Aquí nos vamos a terminar de morir todos». La caraqueña Roxina León eleva su voz entre cientos de emigrantes que han dormido a los pies del Puente Internacional Simón Bolívar, que une la colombiana Villa del Rosario con la venezolana San Antonio. Todos ellos forman parte del tapón que se ha formado en la frontera ante el regreso a cuentagotas impuesto por el Gobierno bolivariano.
Por: Daniel Lozano, El Mundo
Emigrantes convertidos en «armas biológicas», según la versión del vicegobernador chavista Lisandro Cabello, realizada al calor de la denuncia de Nicolás Maduro contra Colombia. La versión revolucionaria, como si de una película de ciencia ficción se tratase, asegura que el aumento de casos de coronavirus es el resultado de un plan canallesco para infectar primero a los emigrantes y contaminar de esa forma a Venezuela.
Rosina León no le compra la fantasía a Maduro, pero dispara a todos lados con el asentimiento bajo mascarilla de sus paisanos: «Aquí nos tienen como a perros, pero la realidad es que Maduro impide que volvamos a nuestro país».
En la fila de los lamentos, conformada ayer por cerca de 700 personas, todo son dudas y resquemores. El puente lleva cerrado cinco días a cal y canto, pese a las promesas de apertura total llegadas desde Caracas. «Maduro miente, engaña a nuestra propia gente. Ayer (por el lunes) nos devolvieron a 60, la Guardia Nacional no nos dejó entrar, nos pidió dinero«, se queja el más joven entre la indignación del resto.

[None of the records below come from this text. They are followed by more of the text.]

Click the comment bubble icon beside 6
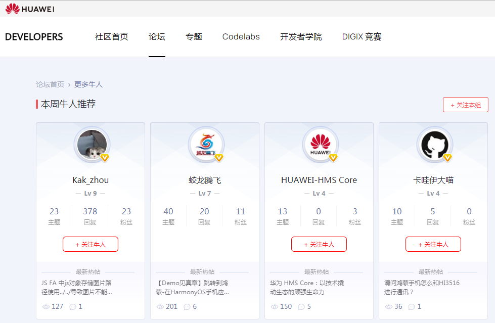click(187, 307)
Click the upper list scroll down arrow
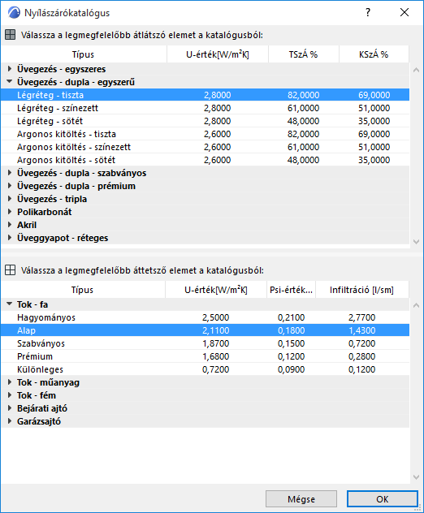 (x=416, y=242)
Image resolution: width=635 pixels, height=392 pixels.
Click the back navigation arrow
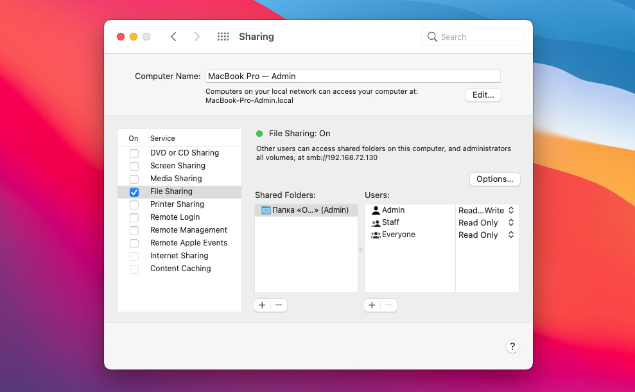[174, 37]
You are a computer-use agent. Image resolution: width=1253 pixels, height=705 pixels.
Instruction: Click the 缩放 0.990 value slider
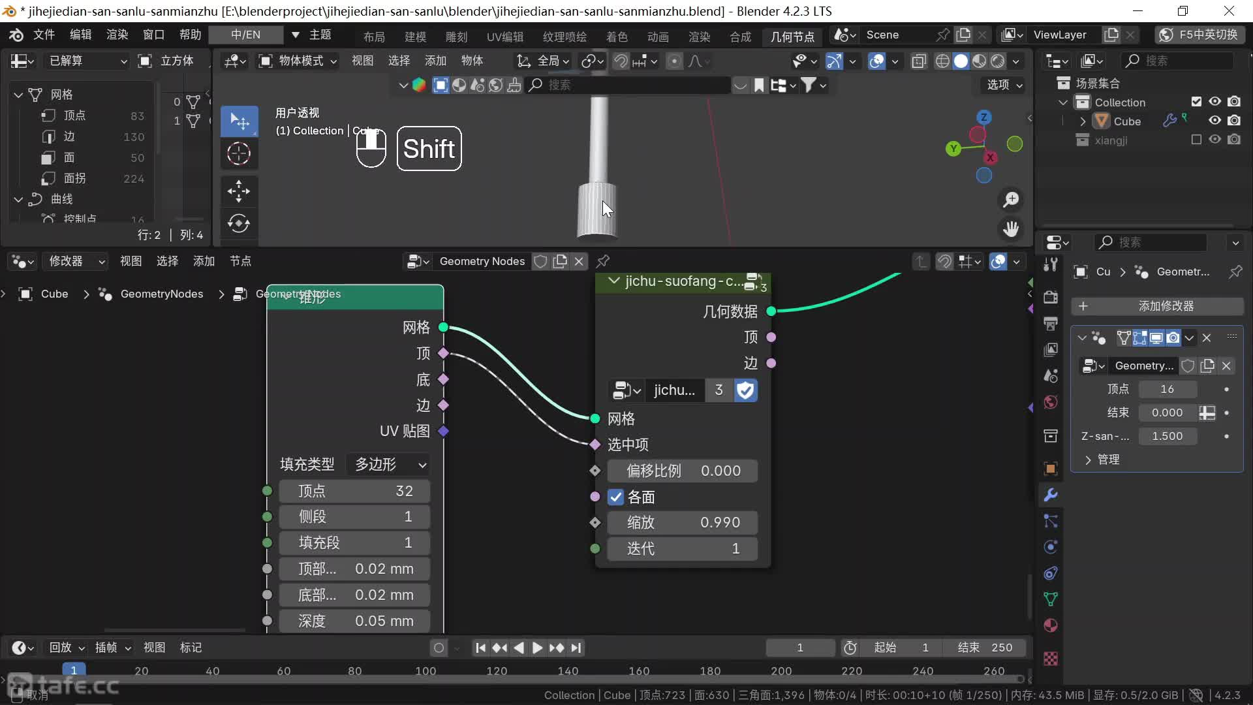click(x=682, y=522)
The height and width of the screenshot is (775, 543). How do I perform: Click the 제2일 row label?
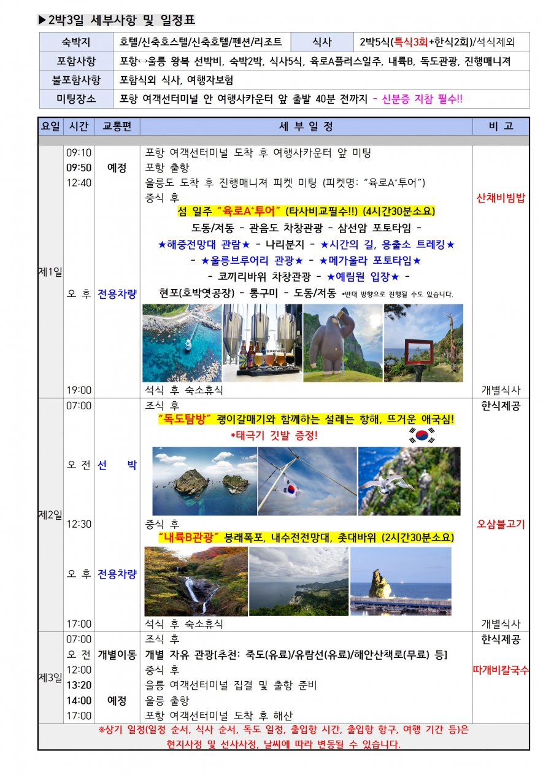[x=50, y=514]
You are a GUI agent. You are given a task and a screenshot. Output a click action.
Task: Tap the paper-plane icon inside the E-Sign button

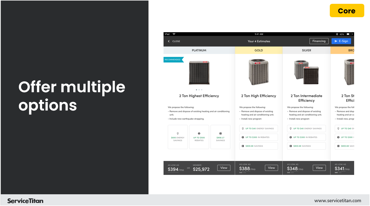click(336, 41)
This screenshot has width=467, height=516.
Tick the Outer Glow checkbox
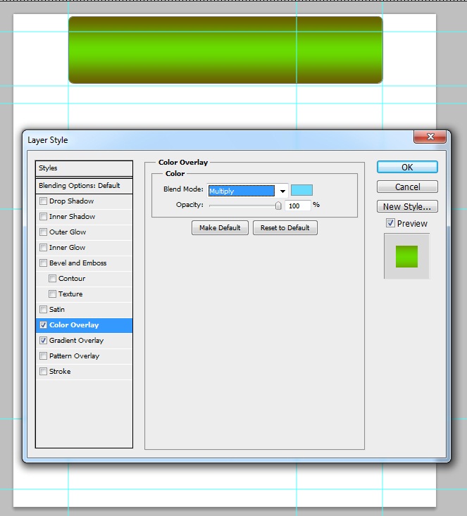pyautogui.click(x=43, y=232)
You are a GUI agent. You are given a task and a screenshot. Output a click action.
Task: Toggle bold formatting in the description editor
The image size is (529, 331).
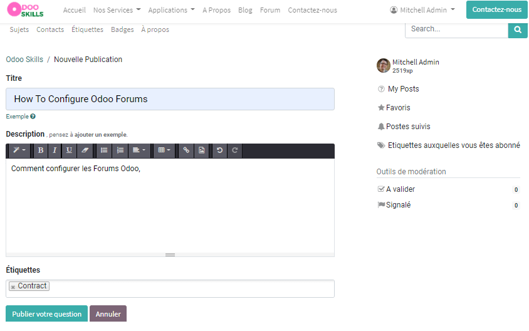(x=41, y=150)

En esta cola hay ancianos, niños, mujeres y hombres desesperados. Han llegado desde Perú y Ecuador. Desde Bogotá y Calí. A pie o en autobuses oficiales, que tienen preferencia para pasar al otro lado. Y a sabiendas de que si finalmente consiguen cruzar, les espera dos semanas de cuarentena en los refugios del Gobierno, que la oposición ha definido como campos de concentración: hacinados, en malas condiciones y con servicios mínimos.
En la mochila de Juan Goyo asoma una cuchara. El joven, de 25 años, ha caminado durante 10 días desde Bogotá. «En Bucaramanga sí me dieron cola en un autobús hasta Cúcuta», explica mientras recuerda los gestos de solidaridad recibidos. «En Venezuela las cosas están peor, pero al menos estoy en mi casa. Estoy seguro que volveré a Colombia cuando la epidemia acabe», vaticina el joven, quien trabajó durante tres años en una fábricas de zapatos.
Juan es el último en llegar a la cola del puente, convertida en un pequeño pueblo con «dormitorios» al aire libre. «¡Servicio de baño, barbería y se hacen recargas (de móvil)», grita otro venezolano, que forma parte del contingente de 7.000 emigrantes hacinados provisionalmente en Villa del Rosario, según la denuncia efectuada por su alcalde.
En pocos minutos se suman las protestas de quienes fueron expulsados ilegalmente de sus arriendos y de quienes han perdido su trabajo por culpa de la pandemia. Son tantos que hay que organizarse. Para eso está María Fernanda, quien se aproxima al reportero porque teme que se vaya a colar entre tamaño maremágnum. Y es que aquí, en la frontera del fin del mundo, las mujeres también mandan.
«Nadie nos ayuda y tampoco nos deja pasar. Hemos hecho una colecta para comprarle algo de comer a una embarazada», describe la estudiante de Derecho y esteticista. La jefa de las listas también tiene claro su destino actual: «Pese a todo, uno prefiere estar en su casa, aunque sea para comer yuca con sal». María Fernanda ha vendido su cabello por 12 euros para comer algo durante los días de espera.
Desde el cierre de fronteras en marzo y las cuarentenas y toques de queda en los dos países, más de 55.000 emigrantes han retornado oficialmente, muy lejos todavía de los más de 5 millones huidos de Venezuela. Otros cuantos miles lo han hecho a través de las trochas, los famosos pasos clandestinos que horadan la frontera. El despliegue desde la semana pasada de las Fuerzas Especiales de la Policía (FAES), los famosos «batallones de exterminio» de Maduro, han limitado el paso de la gente a quienes no llevan equipaje encima.
«Ya es hora de que el mundo sepa la verdad de lo que está ocurriendo. El puente es hoy un embudo, con problemas de orden social y seguridad epidemiológica. Es falso que Venezuela haya abierto el corredor, sólo permiten 200 personas por día, igual que desde el principio», concluye una autoridad colombiana, bajo anonimato, a EL MUNDO.